The bars hanging below the zero axis in the chart above are the ones that are most interesting. Back in 2002, after the purchase of a modest home, did this couple have any idea that they'd have almost a half million dollars in mortgage debt five years later?

And, did they ever consider the possibility that their fast growing net worth in 2004 and 2005 - $200,000, $300,000, $400,000 - could possibly reverse course?

Apparently not.

Like many other Americans the Muellers were emboldened by the three or four years of recent real estate history. Fearless and confident, purchasing a second home without having unloaded the first, they are wished good luck and advised to cut their losses as quickly as possible. This is likely just the beginning.
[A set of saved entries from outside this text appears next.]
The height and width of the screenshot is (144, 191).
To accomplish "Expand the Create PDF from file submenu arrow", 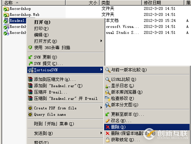I will tap(101, 108).
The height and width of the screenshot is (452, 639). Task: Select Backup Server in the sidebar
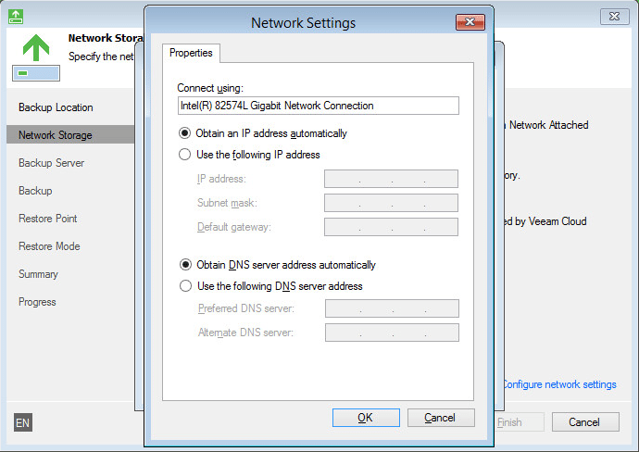[x=51, y=163]
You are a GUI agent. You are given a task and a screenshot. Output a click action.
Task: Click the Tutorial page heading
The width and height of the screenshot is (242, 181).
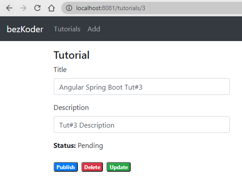(71, 55)
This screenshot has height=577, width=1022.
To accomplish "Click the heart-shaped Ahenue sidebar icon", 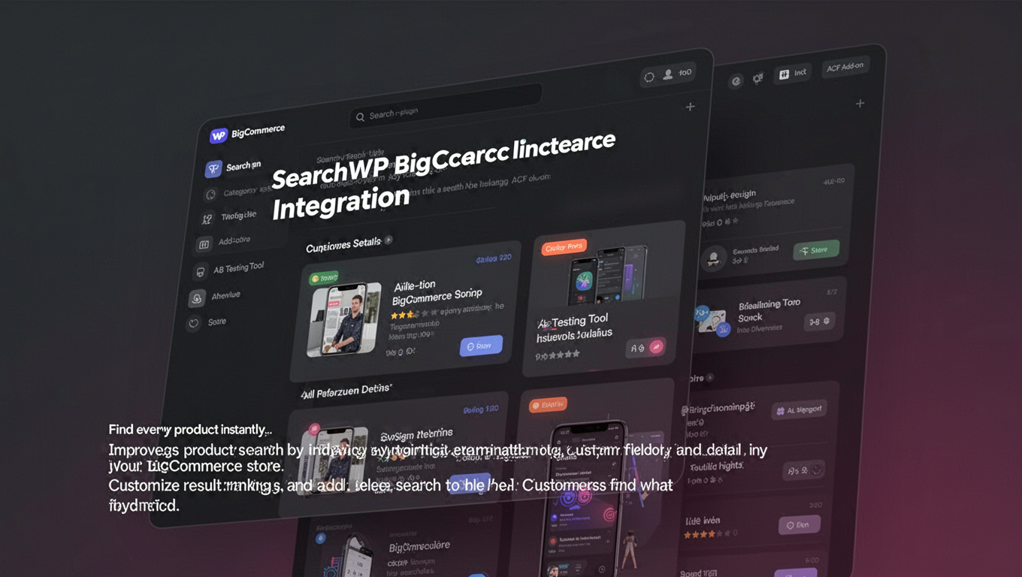I will pyautogui.click(x=196, y=297).
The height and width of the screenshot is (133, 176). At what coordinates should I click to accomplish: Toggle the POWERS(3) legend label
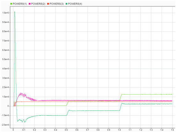(57, 4)
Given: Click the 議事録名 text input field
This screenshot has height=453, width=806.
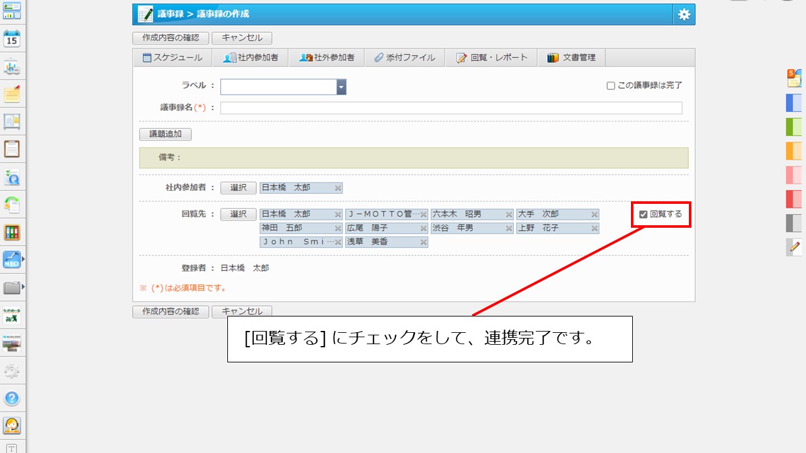Looking at the screenshot, I should [x=451, y=108].
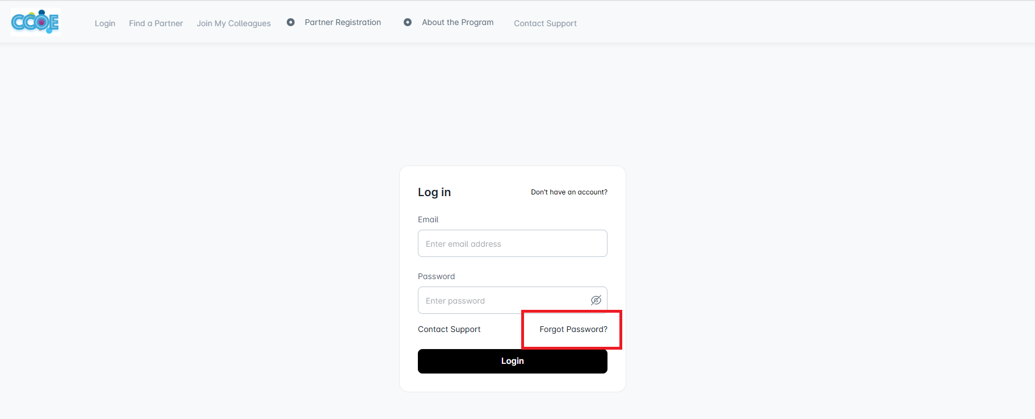Image resolution: width=1035 pixels, height=419 pixels.
Task: Click the "Don't have an account?" link
Action: (569, 192)
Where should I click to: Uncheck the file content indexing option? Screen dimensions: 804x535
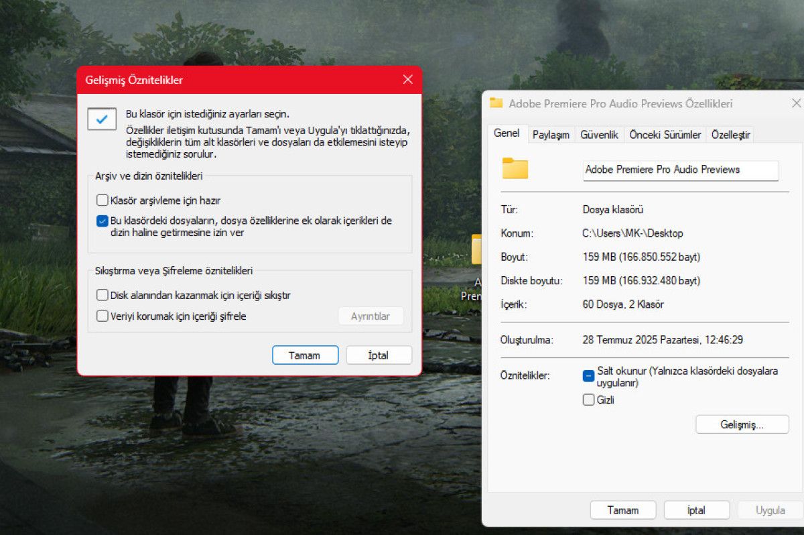tap(103, 221)
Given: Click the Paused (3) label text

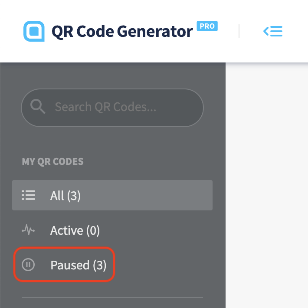Looking at the screenshot, I should [79, 265].
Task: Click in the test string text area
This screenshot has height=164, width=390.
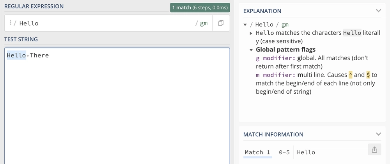Action: coord(117,109)
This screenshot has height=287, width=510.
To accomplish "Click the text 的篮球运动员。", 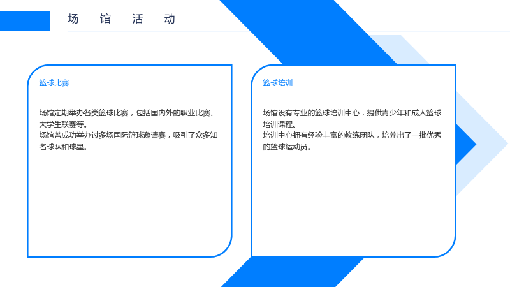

They are like many, many Americans in 2006, finding out the hard way that this is real money spent on real houses whose value is determined by a market that is changing rapidly.

This is not Monopoly.

4 comments:

Anonymous said...

this guy thought it was a FUN article:

http://www.bloodhoundrealty.com/BloodhoundBlog/?p=156

Anonymous said...

Interesting.
Schultz suspects market manipulation
The International Harry Schultz Letter's portfolio has gained up 94.9% over the past 12 months according to the Hulbert Financial Digest, vs. 9.8% for the dividend-reinvested Dow Jones Wilshire 5000.
Schultz hasn't always shown up so well in the Hulbert ratings, although over the past five years his portfolio has appreciated at a 21.31% annualized rate, vs. 4.02% annualized for the DJ Wilshire. But he has been around a long time, nearly four decades.
Schultz's latest letter arrived Sunday night. He offers this acid assessment of the recent rally: "There is a paradox in market prices as I write. We have gold, U.S. dollar, oil and most stock market indexes all showing a readiness to move up. It is an illogical combo. It may be a temporary fluke or it may be there's manipulation of the indexes going on."
Schultz, never afraid of a radical idea, takes manipulation seriously. He says: "It is fairly easy to manipulate stock indexes via just three or four blue chips, and the multinationals appear in several indexes. We've seen it before. Most stock markets were in virtual free fall and suddenly reversed into reverse head-and-shoulders buy patterns. This is a rarity. The U.S. dollar index may also be subject to manipulation."


http://www.marketwatch.com/news/story/Story.aspx?guid=%7B88655570%2D6211%2D4954%2DB878%2DB86C52BCC3C3%7D&siteid=

Anonymous said...

Somebody found a Gold Nuget and then the all the Fool's rushed in !

Anonymous said...

One hopes there are a few of these so the damage is concentrated and is not so widespread as it would otherwise have to be to accomplish the same result.